Yesterday I just felt not very well. I think I was having a bad reaction to the supplements I take. (It's a post-chemo thing.) I forget sometimes that they can irritate if you take them on an empty stomach. Anyway, yuck. Bad morning, followed by a day-long headache, so I decided that being horizontal on the sofa was a better idea than tramping into Perugia on the bus for the afternoon Mass. That made this the Sunday for attending the local parish, ad experimentum. I'm happy to report that the parish in San Martino in Campo is quite a flourishing one, as Italian rural parishes go. People seem to go because they want to, which is good (better than Norcia where you get the impression that no male over the age of six darkens the door of a church if he isn't being carried in by six of his friends and relations.) They've got a good group of Adorers every Thursday in a little chapel that has been rather nicely renovated for the purpose. And the church of San Martino itself is quite lovely. And it really is a good feeling to join the local community for the main Mass. Just going to church, like a normal person, in a normal way, in a normal parish has a lot to be said for it.
The village of San Martino is quite a nice little place, actually. Doing a bit of reading around the internet to discover that it is relatively new. The valley of the Tiber has created a fertile flood plain that is now used as abundantly productive farm land. But until the tenth century it was considered swampy and malarial, and was mostly uninhabited.

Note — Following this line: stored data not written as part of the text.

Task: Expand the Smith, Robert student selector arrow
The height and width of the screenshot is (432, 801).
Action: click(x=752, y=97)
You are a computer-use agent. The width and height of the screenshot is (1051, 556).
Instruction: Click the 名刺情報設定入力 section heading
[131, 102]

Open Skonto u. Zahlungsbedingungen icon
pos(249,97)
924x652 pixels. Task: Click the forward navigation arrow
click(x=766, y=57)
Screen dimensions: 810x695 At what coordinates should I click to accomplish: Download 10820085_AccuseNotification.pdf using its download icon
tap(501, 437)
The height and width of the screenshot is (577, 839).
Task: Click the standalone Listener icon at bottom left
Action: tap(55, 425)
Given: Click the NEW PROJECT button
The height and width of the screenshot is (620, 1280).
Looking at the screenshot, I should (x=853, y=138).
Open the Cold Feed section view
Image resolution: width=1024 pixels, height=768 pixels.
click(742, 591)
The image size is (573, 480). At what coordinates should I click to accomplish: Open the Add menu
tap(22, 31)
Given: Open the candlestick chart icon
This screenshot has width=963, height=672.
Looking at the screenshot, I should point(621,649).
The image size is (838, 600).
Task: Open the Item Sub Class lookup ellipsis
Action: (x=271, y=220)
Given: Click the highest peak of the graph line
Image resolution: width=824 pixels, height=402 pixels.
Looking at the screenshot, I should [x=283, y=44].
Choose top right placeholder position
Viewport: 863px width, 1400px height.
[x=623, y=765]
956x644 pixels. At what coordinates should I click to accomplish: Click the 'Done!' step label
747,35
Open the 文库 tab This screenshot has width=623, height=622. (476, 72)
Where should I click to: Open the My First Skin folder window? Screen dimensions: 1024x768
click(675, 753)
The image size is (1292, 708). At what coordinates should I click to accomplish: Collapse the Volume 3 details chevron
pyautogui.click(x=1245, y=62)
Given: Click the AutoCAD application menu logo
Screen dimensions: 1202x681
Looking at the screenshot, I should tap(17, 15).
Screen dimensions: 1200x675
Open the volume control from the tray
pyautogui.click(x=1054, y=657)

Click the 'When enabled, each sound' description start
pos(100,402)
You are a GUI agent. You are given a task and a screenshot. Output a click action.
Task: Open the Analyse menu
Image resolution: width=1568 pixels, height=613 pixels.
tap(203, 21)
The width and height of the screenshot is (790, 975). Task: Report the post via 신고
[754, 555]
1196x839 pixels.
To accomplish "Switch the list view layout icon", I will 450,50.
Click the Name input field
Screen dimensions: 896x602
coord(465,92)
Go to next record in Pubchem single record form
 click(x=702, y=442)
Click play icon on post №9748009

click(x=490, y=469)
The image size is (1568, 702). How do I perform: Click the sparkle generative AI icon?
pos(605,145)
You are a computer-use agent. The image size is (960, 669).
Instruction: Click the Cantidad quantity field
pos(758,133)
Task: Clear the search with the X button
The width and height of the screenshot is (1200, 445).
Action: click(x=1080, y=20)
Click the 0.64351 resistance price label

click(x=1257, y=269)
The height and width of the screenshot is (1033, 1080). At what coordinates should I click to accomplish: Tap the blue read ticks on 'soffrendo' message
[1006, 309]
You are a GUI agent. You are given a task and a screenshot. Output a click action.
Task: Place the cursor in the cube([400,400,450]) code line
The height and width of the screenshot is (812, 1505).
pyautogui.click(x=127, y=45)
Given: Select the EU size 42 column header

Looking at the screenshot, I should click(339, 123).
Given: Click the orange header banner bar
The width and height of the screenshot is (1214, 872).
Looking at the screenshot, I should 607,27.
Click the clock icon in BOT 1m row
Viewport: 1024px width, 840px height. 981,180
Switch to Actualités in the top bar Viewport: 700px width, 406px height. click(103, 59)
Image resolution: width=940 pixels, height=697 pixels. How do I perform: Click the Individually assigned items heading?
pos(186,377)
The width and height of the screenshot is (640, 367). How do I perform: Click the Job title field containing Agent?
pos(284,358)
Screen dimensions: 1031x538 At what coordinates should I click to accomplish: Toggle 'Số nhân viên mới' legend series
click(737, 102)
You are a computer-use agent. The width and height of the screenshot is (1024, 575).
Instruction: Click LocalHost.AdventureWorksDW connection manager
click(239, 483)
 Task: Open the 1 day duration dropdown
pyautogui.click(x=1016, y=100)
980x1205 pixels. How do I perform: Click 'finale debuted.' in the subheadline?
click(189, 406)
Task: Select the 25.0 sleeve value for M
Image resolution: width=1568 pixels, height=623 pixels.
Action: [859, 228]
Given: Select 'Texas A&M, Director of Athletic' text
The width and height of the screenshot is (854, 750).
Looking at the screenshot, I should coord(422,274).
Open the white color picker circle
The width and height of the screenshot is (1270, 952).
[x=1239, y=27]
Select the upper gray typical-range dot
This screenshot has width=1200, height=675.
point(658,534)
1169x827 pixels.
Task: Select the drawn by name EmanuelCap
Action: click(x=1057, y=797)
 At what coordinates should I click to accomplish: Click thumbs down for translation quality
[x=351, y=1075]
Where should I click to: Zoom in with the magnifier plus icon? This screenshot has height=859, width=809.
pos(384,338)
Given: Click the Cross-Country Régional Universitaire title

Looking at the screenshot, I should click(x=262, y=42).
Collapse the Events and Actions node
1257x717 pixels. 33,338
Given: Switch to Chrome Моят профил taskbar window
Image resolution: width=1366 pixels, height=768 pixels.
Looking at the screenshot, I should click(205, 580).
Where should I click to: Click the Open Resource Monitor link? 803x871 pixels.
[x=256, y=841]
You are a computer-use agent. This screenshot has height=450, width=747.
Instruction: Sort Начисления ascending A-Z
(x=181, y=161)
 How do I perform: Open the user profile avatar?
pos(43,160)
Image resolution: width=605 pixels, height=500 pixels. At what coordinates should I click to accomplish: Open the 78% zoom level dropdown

"Of fundamental importance for the birth of towns along the Tiber valley, then, was the Benedictine reclamation implemented by the monks of San Pietro in Perugia since the tenth century. It was not until 1163 when Emperor Henry IV received under his protection the bishop Giovanni and Perugia Church, that we will find in a document for the first time of the existence of the church of San Martino in Campo. The small rectory there already belonged to the Cathedral of San Lorenzo, and as evidenced by the title of parish was equipped with the baptismal font, and it had a small land ownership and had the right to demand tithes."
The current church, however, is not so venerable. Though it is very pretty, having been completely rebuilt from 1815 by Giovanni Perugia Cerrini. Originally there was only a little chapel here, suffragan to the older parish in San Martino in Colle ("in the hills," which is the twin village to ours about five minutes away by car). It was built to provide religious services for agricultural workers, and archaeologists think that was some time between the 8th and 10th century. There was certainly a defensive castle in S. Martino in Campo perhaps as early as the 11th century, and I'm guessing this is on the site of a rather posh hotel that takes up the main part of the exact centre of the village, today. The earliest record of the church here being an independent parish is 1382.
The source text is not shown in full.